PyPy Status Blog

Part 4 of Comparing Partial Evaluation to Tracing
This is the fourth and final blog post in a series about comparing partial evaluation and
tracing. We've come a long way: In the first post of the series I showed an interpreter for a small flow-graph
language together with a partial evaluator it. In the second post I showed how a tracer for
the same language works and how it relates to both execution and to partial
evaluation. The third post described an optimizer for traces.
In this final post we can compare and contrast the two different approaches of
tracing and partial evaluation by means of an example. The programs in the flow
chart language seen so far have been rather small, so I want to give an example
of a larger program: an interpreter for an extremely simple bytecode
instruction set. I will look at how the partial evaluator deals with that
interpreter, and
what the tracer does with it. The code for
that, as well as all the code of the series can be found here: http://paste.pocoo.org/show/550282/ (some small
additions have been made, such as a nicer way to print traces).
A Bytecode Interpreter
Writing programs in the flow graph language is painful, but I still want to give
an example that is a bit more interesting than the tiny ones that we've seen so
far. The example is an interpreter for the bytecode of a very trivial
register-based language.

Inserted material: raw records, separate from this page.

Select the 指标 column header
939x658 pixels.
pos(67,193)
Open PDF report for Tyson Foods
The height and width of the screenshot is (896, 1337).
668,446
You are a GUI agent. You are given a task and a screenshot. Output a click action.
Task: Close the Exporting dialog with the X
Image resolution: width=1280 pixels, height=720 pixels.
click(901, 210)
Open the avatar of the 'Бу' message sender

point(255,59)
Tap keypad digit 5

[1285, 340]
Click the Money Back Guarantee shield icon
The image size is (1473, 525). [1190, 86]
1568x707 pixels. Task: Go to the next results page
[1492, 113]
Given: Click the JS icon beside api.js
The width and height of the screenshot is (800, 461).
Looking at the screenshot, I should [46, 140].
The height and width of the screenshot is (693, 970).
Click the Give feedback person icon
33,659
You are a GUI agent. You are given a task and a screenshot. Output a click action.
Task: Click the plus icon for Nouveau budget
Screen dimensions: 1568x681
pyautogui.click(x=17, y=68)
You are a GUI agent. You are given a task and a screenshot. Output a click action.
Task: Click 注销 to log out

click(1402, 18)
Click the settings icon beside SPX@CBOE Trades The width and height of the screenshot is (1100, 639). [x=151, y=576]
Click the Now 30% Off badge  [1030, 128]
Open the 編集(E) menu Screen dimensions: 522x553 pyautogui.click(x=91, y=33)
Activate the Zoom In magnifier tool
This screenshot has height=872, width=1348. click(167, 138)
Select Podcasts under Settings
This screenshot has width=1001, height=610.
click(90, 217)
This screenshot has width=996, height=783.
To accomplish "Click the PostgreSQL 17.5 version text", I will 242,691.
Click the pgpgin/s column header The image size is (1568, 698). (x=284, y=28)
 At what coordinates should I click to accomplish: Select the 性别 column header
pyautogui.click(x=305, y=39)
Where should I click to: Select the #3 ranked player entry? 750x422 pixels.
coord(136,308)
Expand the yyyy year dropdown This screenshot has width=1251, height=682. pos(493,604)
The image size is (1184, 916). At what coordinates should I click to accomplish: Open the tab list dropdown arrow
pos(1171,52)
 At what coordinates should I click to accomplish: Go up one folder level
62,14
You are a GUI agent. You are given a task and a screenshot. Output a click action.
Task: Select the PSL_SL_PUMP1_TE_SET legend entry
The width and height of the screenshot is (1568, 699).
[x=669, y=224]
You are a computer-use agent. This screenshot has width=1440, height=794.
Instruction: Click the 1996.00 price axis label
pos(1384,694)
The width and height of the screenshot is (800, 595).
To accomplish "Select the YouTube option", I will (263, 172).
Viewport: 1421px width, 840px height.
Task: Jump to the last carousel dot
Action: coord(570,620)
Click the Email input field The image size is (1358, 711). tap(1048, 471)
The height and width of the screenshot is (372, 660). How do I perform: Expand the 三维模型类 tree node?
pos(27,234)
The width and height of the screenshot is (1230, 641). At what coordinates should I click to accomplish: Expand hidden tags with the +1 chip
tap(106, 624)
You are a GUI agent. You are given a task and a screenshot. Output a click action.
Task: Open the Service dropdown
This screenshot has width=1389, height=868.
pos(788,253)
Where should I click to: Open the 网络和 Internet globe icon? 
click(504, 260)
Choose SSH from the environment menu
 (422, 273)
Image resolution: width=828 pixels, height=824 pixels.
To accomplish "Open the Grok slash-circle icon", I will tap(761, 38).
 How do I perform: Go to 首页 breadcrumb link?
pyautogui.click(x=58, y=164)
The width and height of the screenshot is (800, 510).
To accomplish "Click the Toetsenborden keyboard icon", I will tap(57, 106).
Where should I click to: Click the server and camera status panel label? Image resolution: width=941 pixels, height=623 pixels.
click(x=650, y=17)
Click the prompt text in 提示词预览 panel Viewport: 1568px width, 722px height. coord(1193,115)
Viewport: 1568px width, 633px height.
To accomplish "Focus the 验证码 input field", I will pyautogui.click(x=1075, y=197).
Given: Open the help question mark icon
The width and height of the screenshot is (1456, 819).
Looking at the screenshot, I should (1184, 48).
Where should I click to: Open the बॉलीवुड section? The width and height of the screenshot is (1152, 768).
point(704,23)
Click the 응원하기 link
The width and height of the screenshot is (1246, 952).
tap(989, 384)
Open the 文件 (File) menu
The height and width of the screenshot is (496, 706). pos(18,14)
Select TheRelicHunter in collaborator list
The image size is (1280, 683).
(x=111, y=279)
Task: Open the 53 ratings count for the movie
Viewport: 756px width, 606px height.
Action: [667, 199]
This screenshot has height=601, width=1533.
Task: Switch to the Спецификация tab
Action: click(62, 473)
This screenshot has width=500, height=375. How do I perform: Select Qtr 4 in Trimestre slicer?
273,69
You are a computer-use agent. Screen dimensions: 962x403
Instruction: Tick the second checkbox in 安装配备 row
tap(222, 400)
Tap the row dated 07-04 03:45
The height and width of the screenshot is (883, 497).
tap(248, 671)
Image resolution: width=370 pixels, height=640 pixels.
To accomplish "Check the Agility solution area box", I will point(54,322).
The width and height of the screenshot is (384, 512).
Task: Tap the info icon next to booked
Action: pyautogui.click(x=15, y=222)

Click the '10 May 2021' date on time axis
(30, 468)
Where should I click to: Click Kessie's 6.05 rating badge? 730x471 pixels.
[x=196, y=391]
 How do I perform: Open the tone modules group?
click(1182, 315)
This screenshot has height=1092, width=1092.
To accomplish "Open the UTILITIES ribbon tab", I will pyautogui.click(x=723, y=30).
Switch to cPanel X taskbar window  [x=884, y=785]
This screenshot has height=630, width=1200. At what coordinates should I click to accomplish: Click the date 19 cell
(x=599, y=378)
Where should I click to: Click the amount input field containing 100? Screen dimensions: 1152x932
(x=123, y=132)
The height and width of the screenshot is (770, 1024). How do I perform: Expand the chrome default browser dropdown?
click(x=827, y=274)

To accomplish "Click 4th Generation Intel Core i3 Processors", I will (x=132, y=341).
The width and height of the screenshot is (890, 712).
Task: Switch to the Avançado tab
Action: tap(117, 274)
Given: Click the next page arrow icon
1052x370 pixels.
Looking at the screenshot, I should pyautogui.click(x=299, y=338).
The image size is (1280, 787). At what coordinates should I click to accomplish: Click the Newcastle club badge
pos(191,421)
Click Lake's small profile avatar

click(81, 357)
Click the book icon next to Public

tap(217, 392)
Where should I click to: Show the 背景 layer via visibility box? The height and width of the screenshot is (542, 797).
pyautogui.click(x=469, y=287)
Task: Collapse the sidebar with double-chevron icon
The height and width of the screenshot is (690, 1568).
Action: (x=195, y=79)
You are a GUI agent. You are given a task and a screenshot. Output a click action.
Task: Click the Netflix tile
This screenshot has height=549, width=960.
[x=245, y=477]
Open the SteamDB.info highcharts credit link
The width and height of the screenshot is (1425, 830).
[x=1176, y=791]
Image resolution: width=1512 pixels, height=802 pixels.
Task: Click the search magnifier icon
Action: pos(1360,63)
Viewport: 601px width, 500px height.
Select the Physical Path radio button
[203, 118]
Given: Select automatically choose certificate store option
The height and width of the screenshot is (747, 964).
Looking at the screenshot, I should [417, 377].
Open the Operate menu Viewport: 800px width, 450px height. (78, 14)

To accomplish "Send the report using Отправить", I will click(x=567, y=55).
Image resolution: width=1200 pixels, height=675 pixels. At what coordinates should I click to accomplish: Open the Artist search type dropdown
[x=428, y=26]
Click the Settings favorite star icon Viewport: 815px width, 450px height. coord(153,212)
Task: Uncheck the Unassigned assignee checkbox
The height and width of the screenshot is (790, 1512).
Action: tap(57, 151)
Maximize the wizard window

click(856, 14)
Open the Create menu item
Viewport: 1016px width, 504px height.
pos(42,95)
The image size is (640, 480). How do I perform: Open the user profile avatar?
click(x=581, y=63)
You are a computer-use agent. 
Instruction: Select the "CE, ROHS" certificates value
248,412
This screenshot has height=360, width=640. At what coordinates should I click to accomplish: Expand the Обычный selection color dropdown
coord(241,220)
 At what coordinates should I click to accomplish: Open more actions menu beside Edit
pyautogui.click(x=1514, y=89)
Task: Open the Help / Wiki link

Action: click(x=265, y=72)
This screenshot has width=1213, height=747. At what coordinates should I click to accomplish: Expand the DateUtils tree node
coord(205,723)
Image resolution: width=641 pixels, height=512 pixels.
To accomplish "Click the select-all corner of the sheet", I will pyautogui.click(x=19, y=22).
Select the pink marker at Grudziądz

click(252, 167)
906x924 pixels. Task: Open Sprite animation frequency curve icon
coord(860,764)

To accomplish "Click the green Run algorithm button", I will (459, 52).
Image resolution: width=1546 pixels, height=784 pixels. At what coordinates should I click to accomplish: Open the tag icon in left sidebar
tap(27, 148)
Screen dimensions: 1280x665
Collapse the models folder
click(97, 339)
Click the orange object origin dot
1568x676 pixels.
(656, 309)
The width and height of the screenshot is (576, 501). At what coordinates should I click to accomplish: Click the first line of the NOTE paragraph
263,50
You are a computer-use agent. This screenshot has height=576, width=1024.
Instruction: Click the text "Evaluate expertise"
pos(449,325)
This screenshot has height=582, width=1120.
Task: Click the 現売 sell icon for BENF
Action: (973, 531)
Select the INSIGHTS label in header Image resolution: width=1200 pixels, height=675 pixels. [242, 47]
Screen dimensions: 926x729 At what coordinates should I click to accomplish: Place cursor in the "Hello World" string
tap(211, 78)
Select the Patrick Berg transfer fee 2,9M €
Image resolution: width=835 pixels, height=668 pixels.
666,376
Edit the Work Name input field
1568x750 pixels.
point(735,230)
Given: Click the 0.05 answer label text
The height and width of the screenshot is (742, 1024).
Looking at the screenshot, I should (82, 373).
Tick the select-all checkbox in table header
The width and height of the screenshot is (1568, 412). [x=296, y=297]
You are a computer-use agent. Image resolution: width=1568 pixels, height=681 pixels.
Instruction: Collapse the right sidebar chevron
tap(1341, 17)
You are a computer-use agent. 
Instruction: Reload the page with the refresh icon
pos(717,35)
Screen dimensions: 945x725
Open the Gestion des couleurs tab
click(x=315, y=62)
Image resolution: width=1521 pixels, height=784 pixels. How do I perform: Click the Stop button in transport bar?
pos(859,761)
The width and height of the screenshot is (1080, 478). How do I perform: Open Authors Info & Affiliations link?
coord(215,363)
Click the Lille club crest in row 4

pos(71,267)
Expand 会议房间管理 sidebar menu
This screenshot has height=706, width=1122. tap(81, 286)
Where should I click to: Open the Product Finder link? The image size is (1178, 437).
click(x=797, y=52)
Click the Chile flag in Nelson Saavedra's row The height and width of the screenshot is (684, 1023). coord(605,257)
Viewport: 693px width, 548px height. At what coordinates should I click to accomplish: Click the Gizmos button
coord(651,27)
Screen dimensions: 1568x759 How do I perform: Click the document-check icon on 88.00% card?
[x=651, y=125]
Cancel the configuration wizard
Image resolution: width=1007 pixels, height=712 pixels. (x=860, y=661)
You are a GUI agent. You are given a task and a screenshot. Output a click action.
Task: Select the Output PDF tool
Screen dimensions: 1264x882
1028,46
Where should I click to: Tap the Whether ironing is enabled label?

The language has four registers, one of which is an
accumulator on which all the actual operations are performed.
The opcodes of the language are:

jump_if_a, jumps to a target address when the accumulator is non-zero
mov_a_r0, mov_a_r1, mov_a_r2 move the value of the accumulator to
the respective register
mov_r0_a, mov_r1_a, mov_r2_a move the value of a register to
the accumulator
add_r0_to_a, add_r1_to_a, add_r2_to_a add the value of the
register to the accumulator
decr_a decrement the accumulator
return_a stop the program and print the accumulator

The interpreter has a main loop that reads the opcode at the current program
counter, does a (lengthy) dispatch to the right bytecode via a series of if
statements and then executes the right opcode. Afterwards the next opcode is
treated equivalently.
Here is a part of the source code in the flow graph language. As pseudocode:
bytecode_loop:
    opcode = bytecode[pc]
    pc = pc + 1
    c = opcode == 'jump_if_a'
    if c goto op_jump_if_a else goto not_jump_if_a

# select the right bytecode via a long series of if statements
not_jump_if_a:
    c = opcode == 'mov_a_r0'
    if y goto op_mov_a_r0 else goto not_mov_a_r0
not_mov_a_r0:
    c = opcode == 'mov_a_r0'
    if y goto op_mov_a_r1 else goto not_mov_a_r1
...

# bytecode implementations
op_mov_a_r0:
    r0 = a
    goto bytecode_loop

op_jump_if_a:
    c = a == 0
    target = bytecode[pc]
    pc += 1
    if c goto bytecode_loop else goto op_jump_if_a_jump

op_jump_if_a_jump:
    pc = target
    goto bytecode_loop
...

And actually working, as Prolog facts (the full implementation can be found at
the link above):
% bytecode dispatch loop
block(bytecode_loop,
      op2(opcode, readlist, var(bytecode), var(pc),
      op2(pc, add, var(pc), const(1),
      op2(c, eq, var(opcode), const(jump_if_a),
      if(c, op_jump_if_a, not_jump_if_a))))).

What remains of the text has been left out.